## SQLDatabaseSequentialChain

Using the simple chain, I got the process working, but the results aren't great. If I point the input variables to very specific places it can get the right answer. But using the standard prompt template through langchain doesn't give the correct results for our test queries. This prompt feeds in the table creation statements and first few rows of each table. In doing this it then relies on the AI to take the useful information based on the input question. I think there is some further prompt engineering I could do, but first I want to explore the other SQL options from Lanchain and iterate based on what I feel offers the best long-term solultions.

This is this sequential chain that 1. Determines which tables to us based on the query. 2. Based on those tables, call the normal SQL database chain.

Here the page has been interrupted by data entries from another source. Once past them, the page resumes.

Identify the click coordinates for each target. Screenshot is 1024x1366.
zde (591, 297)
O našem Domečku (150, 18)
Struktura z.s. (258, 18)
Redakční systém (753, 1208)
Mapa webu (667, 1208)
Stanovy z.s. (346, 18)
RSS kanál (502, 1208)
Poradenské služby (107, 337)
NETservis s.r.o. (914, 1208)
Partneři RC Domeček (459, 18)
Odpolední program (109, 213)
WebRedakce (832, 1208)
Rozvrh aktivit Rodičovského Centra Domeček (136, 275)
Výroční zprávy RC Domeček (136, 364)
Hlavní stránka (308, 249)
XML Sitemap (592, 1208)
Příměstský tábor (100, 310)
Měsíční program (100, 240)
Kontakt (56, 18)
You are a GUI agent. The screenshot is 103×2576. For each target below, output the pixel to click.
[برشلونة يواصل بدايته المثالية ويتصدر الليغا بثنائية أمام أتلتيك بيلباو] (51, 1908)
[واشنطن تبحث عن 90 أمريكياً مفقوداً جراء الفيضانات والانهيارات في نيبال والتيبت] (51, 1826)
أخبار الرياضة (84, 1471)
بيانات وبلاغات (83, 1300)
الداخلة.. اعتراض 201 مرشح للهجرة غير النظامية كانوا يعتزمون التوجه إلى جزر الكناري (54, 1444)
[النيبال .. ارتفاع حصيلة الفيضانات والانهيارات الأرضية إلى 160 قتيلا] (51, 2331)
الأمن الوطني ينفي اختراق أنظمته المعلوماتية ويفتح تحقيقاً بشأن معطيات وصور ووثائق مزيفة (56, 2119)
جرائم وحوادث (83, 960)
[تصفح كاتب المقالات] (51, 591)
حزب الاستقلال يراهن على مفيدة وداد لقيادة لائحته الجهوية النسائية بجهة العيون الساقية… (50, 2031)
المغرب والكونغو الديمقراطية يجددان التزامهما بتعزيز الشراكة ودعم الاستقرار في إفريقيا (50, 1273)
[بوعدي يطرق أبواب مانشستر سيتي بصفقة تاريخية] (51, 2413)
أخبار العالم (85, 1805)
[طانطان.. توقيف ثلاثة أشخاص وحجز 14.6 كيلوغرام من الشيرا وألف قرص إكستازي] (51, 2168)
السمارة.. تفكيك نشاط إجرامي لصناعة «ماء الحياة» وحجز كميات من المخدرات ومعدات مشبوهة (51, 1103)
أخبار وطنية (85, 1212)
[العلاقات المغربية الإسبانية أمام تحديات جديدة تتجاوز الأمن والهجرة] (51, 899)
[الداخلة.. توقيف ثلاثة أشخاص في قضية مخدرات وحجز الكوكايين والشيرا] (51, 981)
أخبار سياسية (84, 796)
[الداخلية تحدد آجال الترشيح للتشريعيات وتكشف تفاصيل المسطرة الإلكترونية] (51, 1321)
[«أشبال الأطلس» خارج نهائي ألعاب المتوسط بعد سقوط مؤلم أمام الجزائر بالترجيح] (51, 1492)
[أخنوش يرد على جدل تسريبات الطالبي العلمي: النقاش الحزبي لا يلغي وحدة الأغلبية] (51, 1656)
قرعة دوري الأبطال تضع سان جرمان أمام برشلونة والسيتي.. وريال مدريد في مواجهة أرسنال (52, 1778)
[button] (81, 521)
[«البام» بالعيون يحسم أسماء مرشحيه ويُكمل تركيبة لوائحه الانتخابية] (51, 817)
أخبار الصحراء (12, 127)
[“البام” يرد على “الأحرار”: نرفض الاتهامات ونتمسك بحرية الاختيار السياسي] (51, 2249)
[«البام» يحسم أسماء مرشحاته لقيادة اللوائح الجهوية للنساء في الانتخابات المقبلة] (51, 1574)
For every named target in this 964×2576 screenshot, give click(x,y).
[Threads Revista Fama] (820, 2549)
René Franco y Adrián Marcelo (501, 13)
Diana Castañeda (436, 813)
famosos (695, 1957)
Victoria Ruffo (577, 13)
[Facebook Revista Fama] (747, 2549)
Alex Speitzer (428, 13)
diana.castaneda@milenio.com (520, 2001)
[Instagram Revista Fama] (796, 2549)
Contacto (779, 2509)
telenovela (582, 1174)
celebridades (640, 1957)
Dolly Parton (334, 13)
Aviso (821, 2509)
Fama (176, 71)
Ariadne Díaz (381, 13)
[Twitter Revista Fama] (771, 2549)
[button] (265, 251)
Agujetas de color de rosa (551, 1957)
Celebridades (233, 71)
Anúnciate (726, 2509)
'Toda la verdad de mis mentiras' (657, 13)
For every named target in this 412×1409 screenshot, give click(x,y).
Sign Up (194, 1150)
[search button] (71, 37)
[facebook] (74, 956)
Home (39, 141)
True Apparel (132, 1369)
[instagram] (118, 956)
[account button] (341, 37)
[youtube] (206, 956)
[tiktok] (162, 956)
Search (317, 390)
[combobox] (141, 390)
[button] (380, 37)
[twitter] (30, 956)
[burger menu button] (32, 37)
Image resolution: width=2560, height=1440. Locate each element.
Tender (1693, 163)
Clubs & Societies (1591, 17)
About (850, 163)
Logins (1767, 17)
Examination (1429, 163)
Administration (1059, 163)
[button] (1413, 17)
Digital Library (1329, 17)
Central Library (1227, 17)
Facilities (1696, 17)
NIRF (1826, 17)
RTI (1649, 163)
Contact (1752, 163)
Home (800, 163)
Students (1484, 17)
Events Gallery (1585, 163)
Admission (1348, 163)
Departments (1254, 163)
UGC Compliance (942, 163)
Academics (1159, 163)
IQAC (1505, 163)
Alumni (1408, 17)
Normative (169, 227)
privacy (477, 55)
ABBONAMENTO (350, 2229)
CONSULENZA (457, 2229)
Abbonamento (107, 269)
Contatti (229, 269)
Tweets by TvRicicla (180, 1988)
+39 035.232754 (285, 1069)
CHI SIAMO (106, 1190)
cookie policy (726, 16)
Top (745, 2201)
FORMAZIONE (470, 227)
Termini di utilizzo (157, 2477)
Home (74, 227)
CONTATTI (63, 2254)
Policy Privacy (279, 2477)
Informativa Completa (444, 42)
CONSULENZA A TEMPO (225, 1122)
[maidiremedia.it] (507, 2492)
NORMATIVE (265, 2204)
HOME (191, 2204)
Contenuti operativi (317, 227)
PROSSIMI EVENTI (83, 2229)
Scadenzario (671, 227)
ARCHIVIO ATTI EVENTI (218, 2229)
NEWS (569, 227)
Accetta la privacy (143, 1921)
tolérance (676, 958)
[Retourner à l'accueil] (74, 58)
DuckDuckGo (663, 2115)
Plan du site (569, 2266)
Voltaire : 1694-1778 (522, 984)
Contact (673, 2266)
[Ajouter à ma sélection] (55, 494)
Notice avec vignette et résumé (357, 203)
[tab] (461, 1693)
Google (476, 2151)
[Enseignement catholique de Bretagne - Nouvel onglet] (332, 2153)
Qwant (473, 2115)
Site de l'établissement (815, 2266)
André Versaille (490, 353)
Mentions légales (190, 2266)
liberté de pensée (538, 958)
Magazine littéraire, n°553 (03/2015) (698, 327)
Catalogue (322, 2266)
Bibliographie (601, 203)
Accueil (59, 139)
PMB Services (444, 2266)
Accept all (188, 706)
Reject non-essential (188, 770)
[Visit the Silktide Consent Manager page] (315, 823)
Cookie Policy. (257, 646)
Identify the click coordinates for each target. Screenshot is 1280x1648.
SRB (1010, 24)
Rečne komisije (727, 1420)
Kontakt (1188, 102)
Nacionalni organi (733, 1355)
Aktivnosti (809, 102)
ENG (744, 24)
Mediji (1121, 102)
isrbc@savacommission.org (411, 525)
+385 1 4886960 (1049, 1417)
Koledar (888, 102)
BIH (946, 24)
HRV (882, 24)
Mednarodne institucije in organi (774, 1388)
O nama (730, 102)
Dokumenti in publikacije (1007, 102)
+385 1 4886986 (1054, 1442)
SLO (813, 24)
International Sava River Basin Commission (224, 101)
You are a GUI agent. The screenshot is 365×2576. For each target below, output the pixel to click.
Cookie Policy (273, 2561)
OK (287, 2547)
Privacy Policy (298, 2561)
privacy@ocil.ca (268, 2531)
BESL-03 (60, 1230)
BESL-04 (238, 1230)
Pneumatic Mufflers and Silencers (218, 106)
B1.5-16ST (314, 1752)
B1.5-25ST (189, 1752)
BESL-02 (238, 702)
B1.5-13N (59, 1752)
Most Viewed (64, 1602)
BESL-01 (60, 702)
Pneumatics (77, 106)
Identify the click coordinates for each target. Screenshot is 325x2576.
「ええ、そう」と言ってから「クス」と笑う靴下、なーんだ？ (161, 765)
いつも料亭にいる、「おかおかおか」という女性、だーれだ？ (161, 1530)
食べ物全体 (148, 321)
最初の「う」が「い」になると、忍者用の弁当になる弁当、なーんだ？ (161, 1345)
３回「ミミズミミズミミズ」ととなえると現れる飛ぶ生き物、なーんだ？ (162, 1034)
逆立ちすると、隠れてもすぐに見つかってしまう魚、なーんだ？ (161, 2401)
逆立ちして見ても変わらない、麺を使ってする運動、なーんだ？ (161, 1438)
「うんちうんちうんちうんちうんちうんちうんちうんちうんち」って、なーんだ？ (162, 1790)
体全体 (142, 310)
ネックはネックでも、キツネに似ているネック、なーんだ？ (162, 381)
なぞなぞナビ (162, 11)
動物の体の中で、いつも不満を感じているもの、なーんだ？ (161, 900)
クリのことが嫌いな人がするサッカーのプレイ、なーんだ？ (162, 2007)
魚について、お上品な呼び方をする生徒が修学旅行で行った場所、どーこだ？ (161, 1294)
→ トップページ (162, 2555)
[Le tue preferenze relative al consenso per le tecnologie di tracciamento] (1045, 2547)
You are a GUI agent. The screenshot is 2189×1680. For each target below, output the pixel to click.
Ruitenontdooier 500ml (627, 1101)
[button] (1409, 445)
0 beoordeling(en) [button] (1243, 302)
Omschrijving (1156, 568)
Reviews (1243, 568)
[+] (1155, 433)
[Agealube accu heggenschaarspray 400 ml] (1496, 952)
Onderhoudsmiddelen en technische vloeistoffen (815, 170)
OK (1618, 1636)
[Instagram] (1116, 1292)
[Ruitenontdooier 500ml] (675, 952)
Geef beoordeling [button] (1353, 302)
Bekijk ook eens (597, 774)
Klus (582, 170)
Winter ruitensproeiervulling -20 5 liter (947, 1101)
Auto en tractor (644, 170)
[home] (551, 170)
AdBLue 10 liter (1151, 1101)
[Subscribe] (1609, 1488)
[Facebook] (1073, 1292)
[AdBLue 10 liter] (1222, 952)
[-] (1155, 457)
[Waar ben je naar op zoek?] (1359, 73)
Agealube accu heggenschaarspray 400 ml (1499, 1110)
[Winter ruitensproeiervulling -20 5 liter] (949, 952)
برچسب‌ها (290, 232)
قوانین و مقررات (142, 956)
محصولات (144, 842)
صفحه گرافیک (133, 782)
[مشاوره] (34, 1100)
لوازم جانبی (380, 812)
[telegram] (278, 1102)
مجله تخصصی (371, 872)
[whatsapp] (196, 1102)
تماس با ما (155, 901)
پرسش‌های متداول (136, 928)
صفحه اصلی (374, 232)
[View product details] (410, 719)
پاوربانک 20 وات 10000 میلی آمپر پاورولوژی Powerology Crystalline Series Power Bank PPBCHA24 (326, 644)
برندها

This sounds similar, but I'm curious if parsing these and asking the model to do this in 2 steps will improve performance.

In [1]:
from watermark import watermark
print(watermark())

Last updated: 2023-08-01T00:52:32.569591-07:00

Python implementation: CPython
Python version       : 3.11.4
IPython version      : 8.14.0

Compiler    : Clang 15.0.7 
OS          : Darwin
Release     : 22.5.0
Machine     : x86_64
Processor   : i386
CPU cores   : 8
Architecture: 64bit



### Imports

In [1]:
import pandas as pd
import os
from dotenv import load_dotenv

from langchain.vectorstores import Chroma
from langchain.embeddings import HuggingFaceEmbeddings
from langchain import HuggingFaceHub

from langchain import SQLDatabase, SQLDatabaseChain
from langchain.chains import SQLDatabaseSequentialChain
from langchain.prompts.prompt import PromptTemplate
from langchain.output_parsers import CommaSeparatedListOutputParser

### Copy Functions - Point to Database

I could build out the whole automation, but I just want to test this chain so I will point it to the right place and do a test on our simplest quesiton.

In [2]:
def db_select(persist_dir, query):
    """
    Load the schema info vector database from disk and run the input question against it to return the most likely database we need to pull data from.
    """
    #setup embeddings using HuggingFace and the directory location
    embeddings  = HuggingFaceEmbeddings()
    per_dir = persist_dir

    # load from disk
    vectordb = Chroma(persist_directory=per_dir, embedding_function=embeddings)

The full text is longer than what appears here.